Reviewing The Hunger Games series is a bit like spitting into the rain.
There’s already a billion opinions on it (most of them positive.)
I feel like I should at least note something about the series now that I’ve completed the books. At least so I can keep it in my Swiss cheese brain for a little while longer.
Violence is beautiful, poetic and often necessary when it comes to war. Casualties are not easy to take, nor should they be. Collins’ series has a lot of them. People you don’t expect to die, but then again, you never really expect to see that golden thread snapped in a novel, do you? If this were the Harry Potter series, I’d be bawling through the third novel. However, because I haven’t built a decade long relationship with these characters that has spanned fanfiction, fanart, a little bit of online RPGing (don’t you judge me) and a giving the first copy of the last novel out in our local Chapters, I didn’t. I felt misty, for sure, but I didn’t cry.
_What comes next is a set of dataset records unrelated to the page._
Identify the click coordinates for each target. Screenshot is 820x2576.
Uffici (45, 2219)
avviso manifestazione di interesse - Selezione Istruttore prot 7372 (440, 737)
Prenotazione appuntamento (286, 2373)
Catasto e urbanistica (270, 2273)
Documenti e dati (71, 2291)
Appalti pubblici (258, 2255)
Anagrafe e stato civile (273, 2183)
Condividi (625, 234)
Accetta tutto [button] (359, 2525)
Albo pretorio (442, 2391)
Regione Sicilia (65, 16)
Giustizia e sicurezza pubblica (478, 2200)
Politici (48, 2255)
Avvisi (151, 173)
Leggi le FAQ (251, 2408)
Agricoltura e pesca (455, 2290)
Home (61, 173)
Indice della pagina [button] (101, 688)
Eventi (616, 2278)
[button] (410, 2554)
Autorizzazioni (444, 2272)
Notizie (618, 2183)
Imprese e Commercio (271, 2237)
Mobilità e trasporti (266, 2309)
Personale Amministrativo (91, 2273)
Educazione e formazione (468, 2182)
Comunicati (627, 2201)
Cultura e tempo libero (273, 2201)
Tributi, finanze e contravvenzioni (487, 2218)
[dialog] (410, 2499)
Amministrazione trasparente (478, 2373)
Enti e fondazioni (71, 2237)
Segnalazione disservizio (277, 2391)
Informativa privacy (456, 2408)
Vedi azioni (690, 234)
And it’d been an emotional day for sure: I read the last third of MOCKINGJAY in the OR waiting room while my father had surgery.
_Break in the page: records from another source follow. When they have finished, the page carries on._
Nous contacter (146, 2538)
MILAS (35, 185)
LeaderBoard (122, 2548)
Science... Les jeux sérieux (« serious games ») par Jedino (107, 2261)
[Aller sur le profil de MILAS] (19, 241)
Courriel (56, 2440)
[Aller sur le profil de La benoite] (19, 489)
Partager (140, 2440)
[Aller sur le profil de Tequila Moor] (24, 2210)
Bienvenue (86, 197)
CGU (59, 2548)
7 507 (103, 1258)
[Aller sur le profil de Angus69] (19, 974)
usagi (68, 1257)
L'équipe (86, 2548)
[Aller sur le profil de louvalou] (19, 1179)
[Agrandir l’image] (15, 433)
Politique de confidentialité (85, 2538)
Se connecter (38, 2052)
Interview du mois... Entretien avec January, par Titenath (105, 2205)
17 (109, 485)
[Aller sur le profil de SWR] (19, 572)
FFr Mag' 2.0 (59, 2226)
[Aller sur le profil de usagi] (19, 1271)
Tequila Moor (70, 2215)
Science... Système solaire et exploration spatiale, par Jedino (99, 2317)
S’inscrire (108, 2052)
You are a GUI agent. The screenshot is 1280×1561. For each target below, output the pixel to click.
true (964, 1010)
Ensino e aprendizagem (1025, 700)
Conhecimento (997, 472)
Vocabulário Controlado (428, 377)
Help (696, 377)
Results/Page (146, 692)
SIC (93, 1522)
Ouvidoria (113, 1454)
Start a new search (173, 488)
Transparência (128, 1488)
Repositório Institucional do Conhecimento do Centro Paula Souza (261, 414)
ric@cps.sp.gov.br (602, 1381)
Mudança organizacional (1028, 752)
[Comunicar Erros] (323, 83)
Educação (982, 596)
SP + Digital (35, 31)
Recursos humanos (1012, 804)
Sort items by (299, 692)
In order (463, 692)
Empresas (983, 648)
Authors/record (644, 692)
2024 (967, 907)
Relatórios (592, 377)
What can I say about these novels? There’s a lot of internal conflict in the character of Katniss Everdeen. She’s a reluctant revolutionary, and yes, there are parts of the book that surprised me. The ending was alright. I wasn’t sure how the love triangle would work out in the end and Collins left me sated if not satisfied. Sated in that I didn’t really want to know more and what she divulged in the epilogue was just enough information. The only drawback to the Potter series (I’m sorry for continuing to compare but I must!) was the epilogue; it felt strange to know so much. Even in the film it looked weird to see Harry, Hermione, Ron and Draco twenty-plus years later with thinning hair, blazers and children. Collins just gives us a glimpse, and a really beautiful and poignant one at that, into the future that gives the reader a sense of peace at the end of all of the chaos.
It’s a good series. You should already know that, though. Would I give it to my own twelve year old daughter to read? (My twelve year old niece lent the series to my mother, who I’m visiting this week.) Er, there’s a lot of violence in it. There’s no sex in it, quite a bit of romanticism, but mostly it’s just bloody and violent. I don’t know. My niece is a voracious reader, just like I (and her mother) have been all of our lives. I suppose if my child should grow to be a reader too (and I hope she or he will!) then I can’t deny them a book, but I’ll warn them that it’s a gory one.